Während der Kräutermönch anschließend einen Saft aus Honig und Minze zubereitete, um die Lungensekretion des hundertjährigen Umberto anzuregen, und eine Salbe aus Aloe und Fett zusammenrührte, damit die Wunde am gebrochenen Knöchel des anderen kranken Mönchs endlich vernarbte, gestand er Grimpow, worin er seine wahre Berufung sah. Er wollte einer der großen Kenner der geheimnisvollen Kunst der Alchimie werden, in deren Mysterien ihn ebenfalls Bruder Umberto eingeführt hatte. Doch dann war dieser bei einem verhängnisvollen Unfall, als ein Destillierkolben zerborsten war und ihm unzählige Scherben in die Augen getrieben hatte, für immer erblindet.

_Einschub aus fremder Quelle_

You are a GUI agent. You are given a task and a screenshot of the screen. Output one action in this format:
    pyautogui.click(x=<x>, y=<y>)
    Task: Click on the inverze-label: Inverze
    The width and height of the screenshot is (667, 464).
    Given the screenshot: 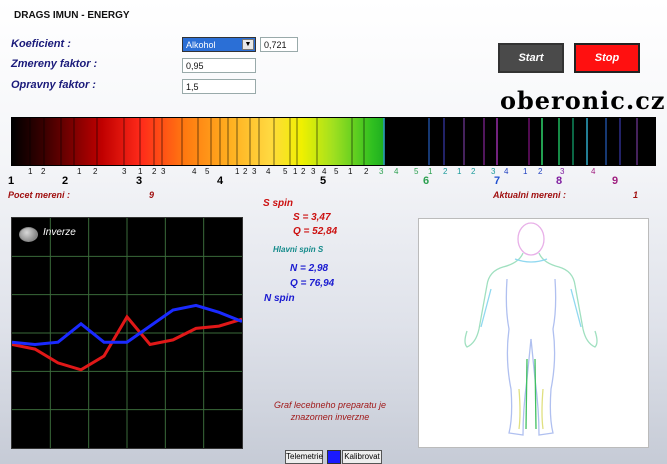 What is the action you would take?
    pyautogui.click(x=60, y=232)
    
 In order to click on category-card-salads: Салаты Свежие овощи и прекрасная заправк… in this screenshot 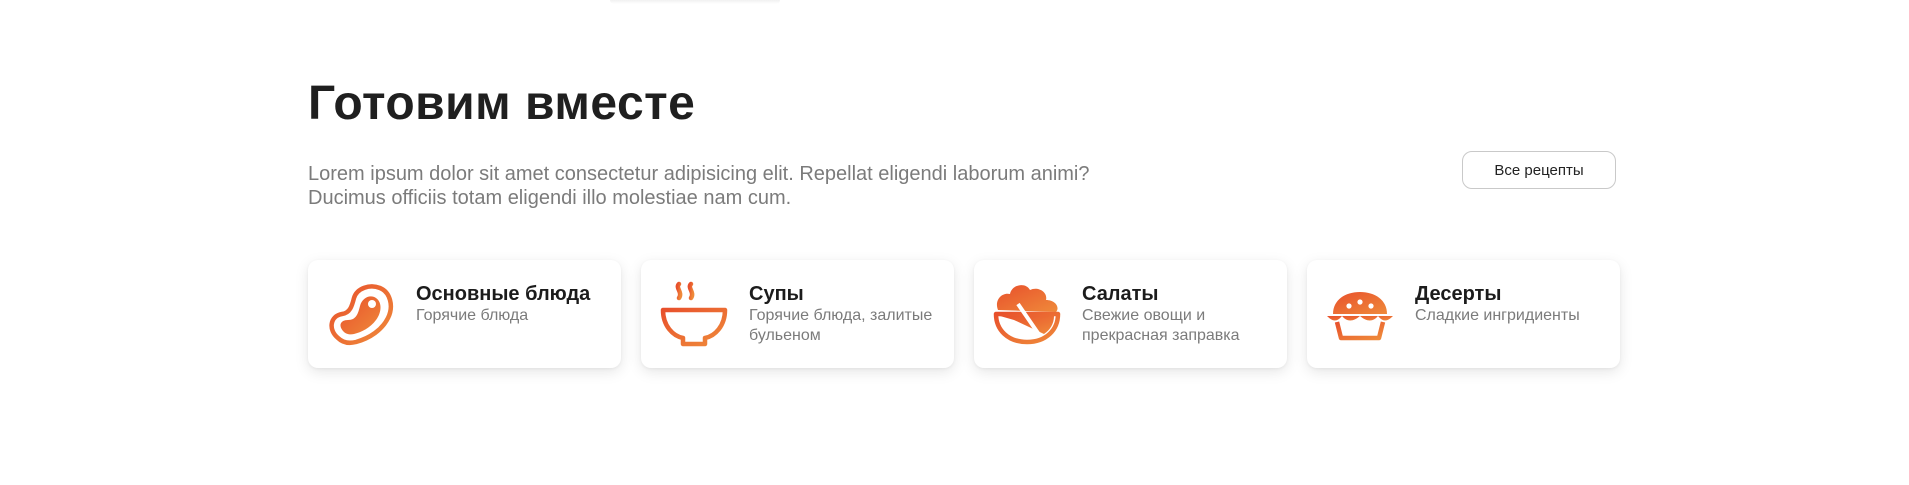, I will do `click(1130, 314)`.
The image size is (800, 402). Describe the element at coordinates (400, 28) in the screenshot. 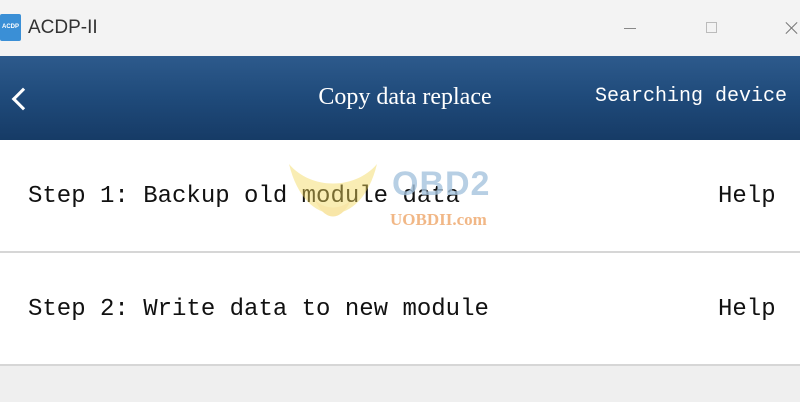

I see `title-bar: ACDP ACDP-II` at that location.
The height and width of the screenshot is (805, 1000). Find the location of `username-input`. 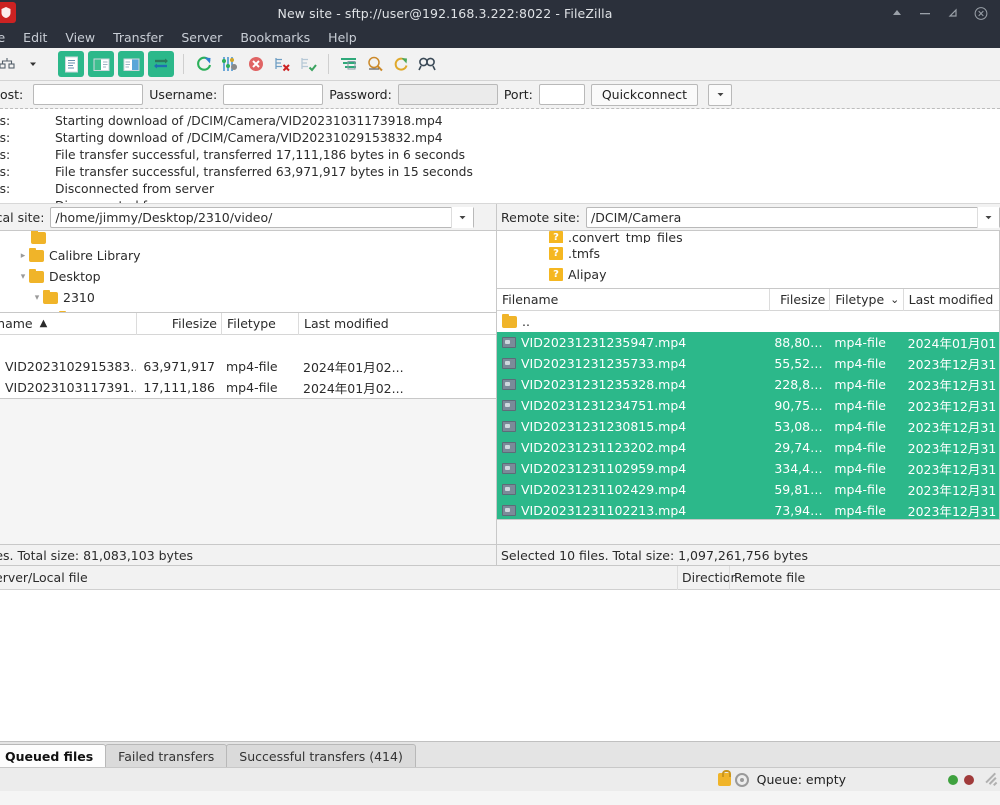

username-input is located at coordinates (274, 94).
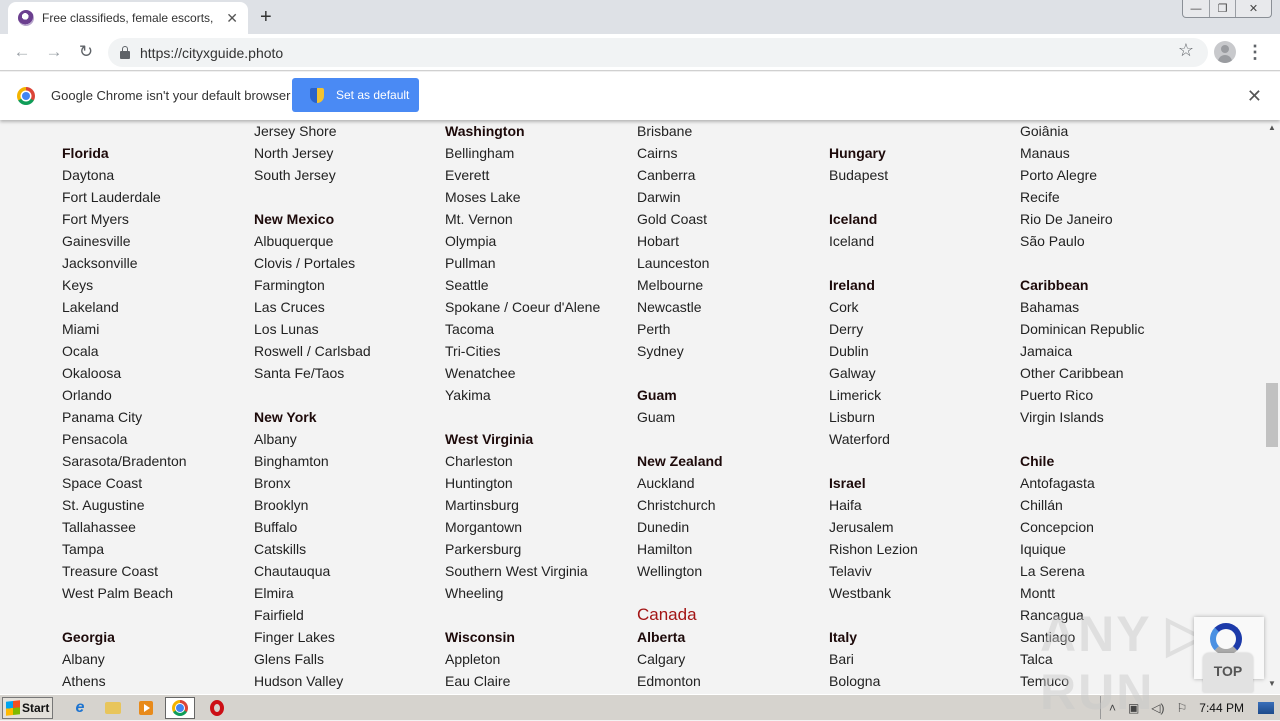 The image size is (1280, 721). What do you see at coordinates (924, 241) in the screenshot?
I see `city-link: Iceland` at bounding box center [924, 241].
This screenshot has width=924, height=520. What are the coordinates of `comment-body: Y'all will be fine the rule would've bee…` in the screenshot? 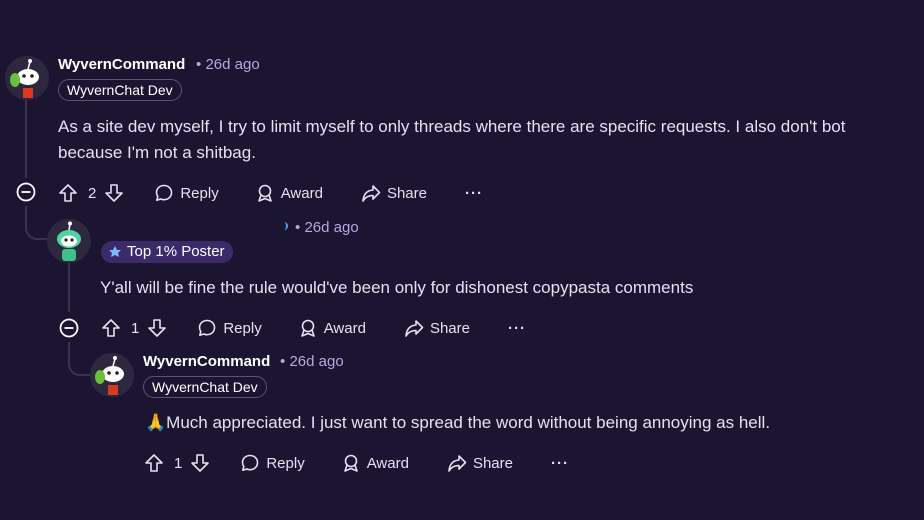 It's located at (397, 288).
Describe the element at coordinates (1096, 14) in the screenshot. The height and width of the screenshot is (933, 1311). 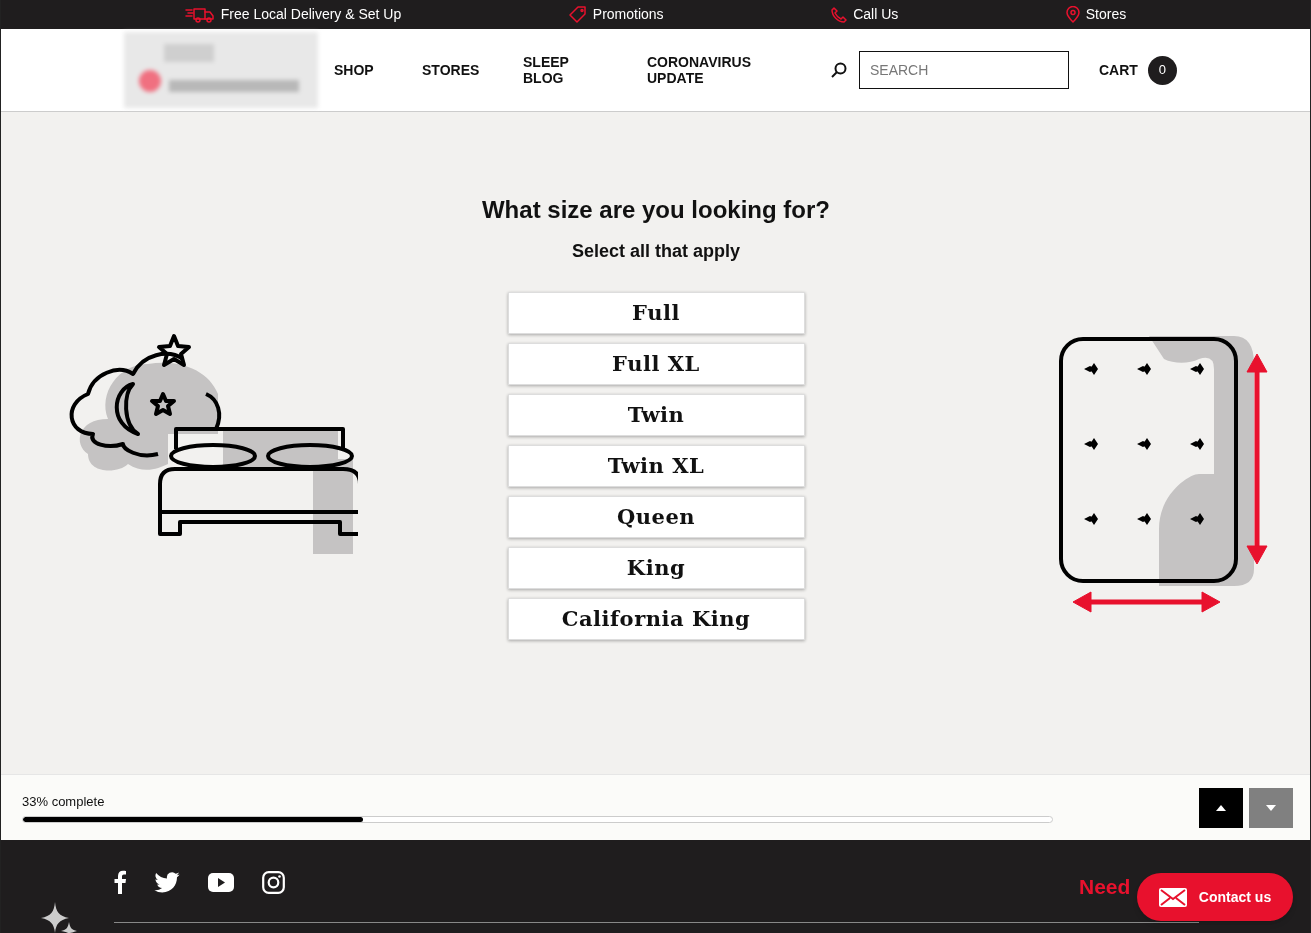
I see `top-bar-link: Stores` at that location.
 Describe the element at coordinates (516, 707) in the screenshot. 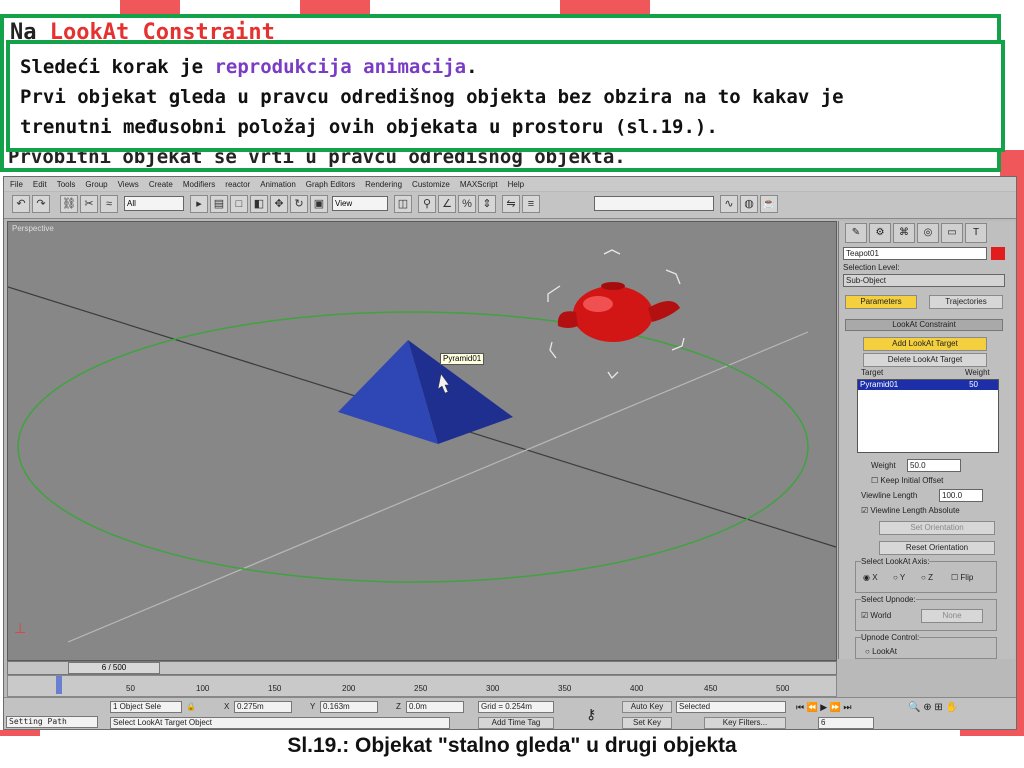

I see `grid-size-display: Grid = 0.254m` at that location.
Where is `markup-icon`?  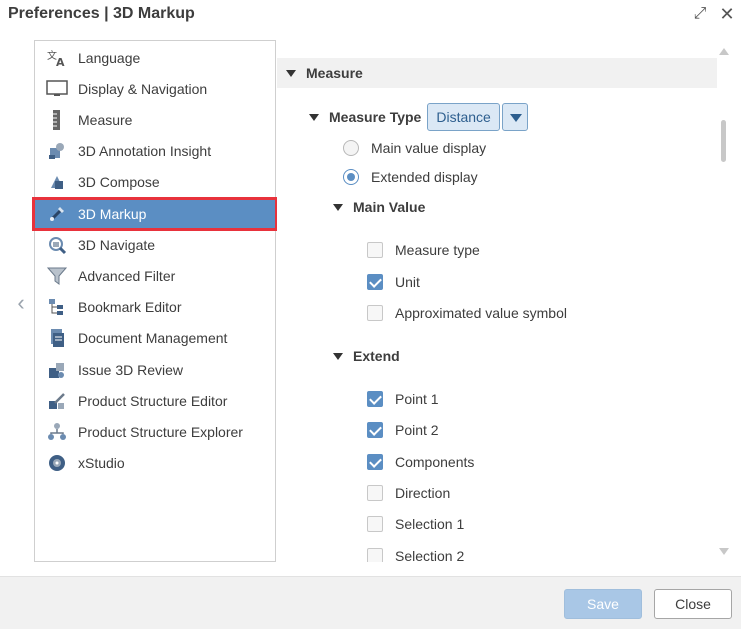
markup-icon is located at coordinates (57, 214).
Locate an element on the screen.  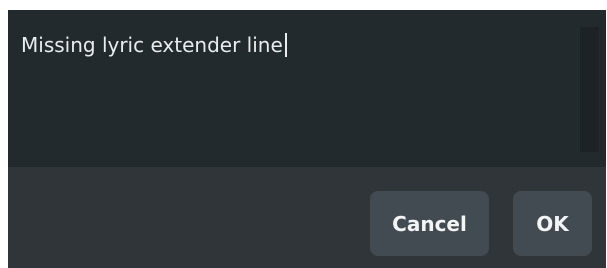
scrollbar-track is located at coordinates (590, 90).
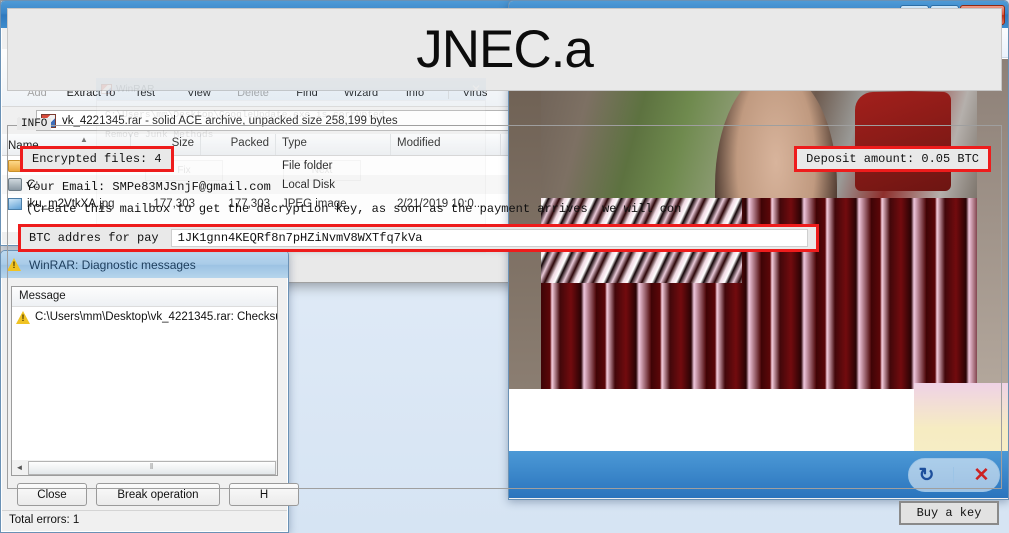 The width and height of the screenshot is (1009, 533). Describe the element at coordinates (148, 187) in the screenshot. I see `victim-email: Your Email: SMPe83MJSnjF@gmail.com` at that location.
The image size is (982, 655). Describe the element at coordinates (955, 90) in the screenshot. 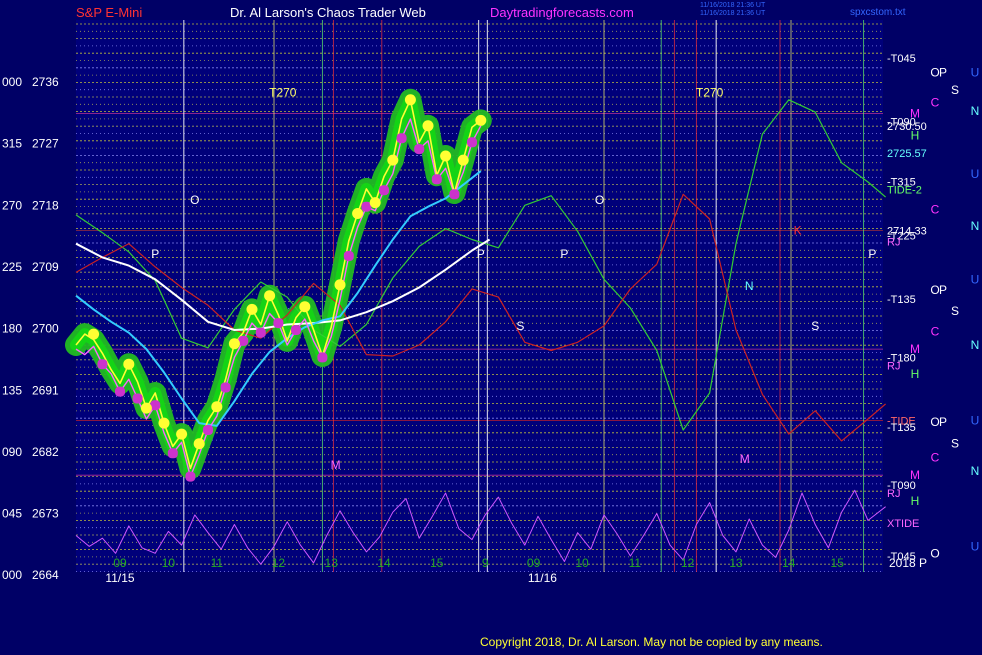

»Hat er das Augenlicht verloren, als er hier in diesem Laboratorium den Stein der Weisen gesucht hat?«, fragte Grimpow aufgeregt. Die Geschichte des rätselhaften blinden Mönchs hatte ihn vollends gepackt.
»Bruder Umberto hat weit mehr als das verloren. Mit dem Augenlicht ist auch seine Lebensfreude verschwunden. Seither liegt er Tag und Nacht wie ein Starrsüchtiger darnieder und weigert sich aufzustehen, sogar wenn der Abt persönlich es ihm befohlen hat. Obwohl ihm der Abt schon mehrfach mit Exkommunikation gedroht hat, hat er nie wieder einen Fuß auf den Boden gesetzt, nicht einmal um in die Latrine zu gehen.«
»Spricht er denn auch nicht?«, fragte Grimpow.